> Problem statement
Reproduce each of the following entries verbatim.

> Data provided
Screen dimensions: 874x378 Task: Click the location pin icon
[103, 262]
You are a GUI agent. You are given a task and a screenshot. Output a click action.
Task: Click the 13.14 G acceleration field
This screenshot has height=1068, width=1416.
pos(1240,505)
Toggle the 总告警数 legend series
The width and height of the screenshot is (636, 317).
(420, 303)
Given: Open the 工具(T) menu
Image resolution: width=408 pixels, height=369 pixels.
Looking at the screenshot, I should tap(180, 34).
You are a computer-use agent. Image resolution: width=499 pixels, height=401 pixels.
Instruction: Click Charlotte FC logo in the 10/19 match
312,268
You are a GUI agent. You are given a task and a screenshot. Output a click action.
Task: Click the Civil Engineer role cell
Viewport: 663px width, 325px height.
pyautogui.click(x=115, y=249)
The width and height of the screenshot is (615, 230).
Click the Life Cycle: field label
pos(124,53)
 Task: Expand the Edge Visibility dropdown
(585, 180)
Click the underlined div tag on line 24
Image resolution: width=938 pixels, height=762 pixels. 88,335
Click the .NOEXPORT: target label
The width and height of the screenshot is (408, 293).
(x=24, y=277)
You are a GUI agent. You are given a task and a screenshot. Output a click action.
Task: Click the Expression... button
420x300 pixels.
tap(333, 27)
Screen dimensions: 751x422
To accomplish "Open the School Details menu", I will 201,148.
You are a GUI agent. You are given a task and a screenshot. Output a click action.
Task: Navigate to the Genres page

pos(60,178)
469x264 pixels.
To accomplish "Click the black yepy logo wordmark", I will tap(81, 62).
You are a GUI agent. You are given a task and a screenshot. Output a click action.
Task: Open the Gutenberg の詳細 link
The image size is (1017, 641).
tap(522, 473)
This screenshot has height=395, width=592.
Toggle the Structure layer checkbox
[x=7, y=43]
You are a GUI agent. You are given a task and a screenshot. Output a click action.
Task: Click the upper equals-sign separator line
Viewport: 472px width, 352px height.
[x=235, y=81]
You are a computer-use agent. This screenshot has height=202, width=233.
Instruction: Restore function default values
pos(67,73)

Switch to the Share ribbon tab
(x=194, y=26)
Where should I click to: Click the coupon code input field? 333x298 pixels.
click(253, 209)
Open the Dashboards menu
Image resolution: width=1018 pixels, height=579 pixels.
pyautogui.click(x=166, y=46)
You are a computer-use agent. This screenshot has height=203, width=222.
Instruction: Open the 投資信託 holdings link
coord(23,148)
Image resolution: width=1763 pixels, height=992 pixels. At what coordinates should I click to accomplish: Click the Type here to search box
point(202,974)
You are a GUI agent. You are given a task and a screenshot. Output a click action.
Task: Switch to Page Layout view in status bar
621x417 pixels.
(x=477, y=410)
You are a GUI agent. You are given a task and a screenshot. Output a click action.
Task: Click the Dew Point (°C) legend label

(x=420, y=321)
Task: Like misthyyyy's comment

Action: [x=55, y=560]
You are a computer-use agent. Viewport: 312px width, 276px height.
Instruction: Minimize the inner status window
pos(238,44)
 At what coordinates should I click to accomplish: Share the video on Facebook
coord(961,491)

> Correct answer
Screen dimensions: 874x378 Task: Click the location pin icon
[103, 262]
You are a GUI agent. You are given a task and a screenshot. Output a click action.
Task: Click the 13.14 G acceleration field
This screenshot has height=1068, width=1416.
pos(1240,505)
Toggle the 总告警数 legend series
The width and height of the screenshot is (636, 317).
(420, 303)
Given: Open the 工具(T) menu
Image resolution: width=408 pixels, height=369 pixels.
Looking at the screenshot, I should tap(180, 34).
You are a computer-use agent. Image resolution: width=499 pixels, height=401 pixels.
Instruction: Click Charlotte FC logo in the 10/19 match
312,268
You are a GUI agent. You are given a task and a screenshot. Output a click action.
Task: Click the Civil Engineer role cell
Viewport: 663px width, 325px height.
pyautogui.click(x=115, y=249)
The width and height of the screenshot is (615, 230).
Click the Life Cycle: field label
pos(124,53)
 Task: Expand the Edge Visibility dropdown
(585, 180)
Click the underlined div tag on line 24
Image resolution: width=938 pixels, height=762 pixels. 88,335
Click the .NOEXPORT: target label
The width and height of the screenshot is (408, 293).
(x=24, y=277)
You are a GUI agent. You are given a task and a screenshot. Output a click action.
Task: Click the Expression... button
420x300 pixels.
tap(333, 27)
Screen dimensions: 751x422
To accomplish "Open the School Details menu", I will 201,148.
You are a GUI agent. You are given a task and a screenshot. Output a click action.
Task: Navigate to the Genres page

pos(60,178)
469x264 pixels.
To accomplish "Click the black yepy logo wordmark", I will tap(81, 62).
You are a GUI agent. You are given a task and a screenshot. Output a click action.
Task: Open the Gutenberg の詳細 link
The image size is (1017, 641).
tap(522, 473)
This screenshot has height=395, width=592.
Toggle the Structure layer checkbox
[x=7, y=43]
You are a GUI agent. You are given a task and a screenshot. Output a click action.
Task: Click the upper equals-sign separator line
Viewport: 472px width, 352px height.
[x=235, y=81]
You are a computer-use agent. This screenshot has height=202, width=233.
Instruction: Restore function default values
pos(67,73)

Switch to the Share ribbon tab
(x=194, y=26)
Where should I click to: Click the coupon code input field? 333x298 pixels.
click(253, 209)
Open the Dashboards menu
Image resolution: width=1018 pixels, height=579 pixels.
pyautogui.click(x=166, y=46)
You are a computer-use agent. This screenshot has height=203, width=222.
Instruction: Open the 投資信託 holdings link
coord(23,148)
Image resolution: width=1763 pixels, height=992 pixels. At what coordinates should I click to accomplish: Click the Type here to search box
point(202,974)
You are a GUI agent. You are given a task and a screenshot. Output a click action.
Task: Switch to Page Layout view in status bar
621x417 pixels.
(x=477, y=410)
You are a GUI agent. You are given a task and a screenshot. Output a click action.
Task: Click the Dew Point (°C) legend label

(x=420, y=321)
Task: Like misthyyyy's comment

Action: [x=55, y=560]
You are a computer-use agent. Viewport: 312px width, 276px height.
Instruction: Minimize the inner status window
pos(238,44)
 At what coordinates should I click to accomplish: Share the video on Facebook
coord(961,491)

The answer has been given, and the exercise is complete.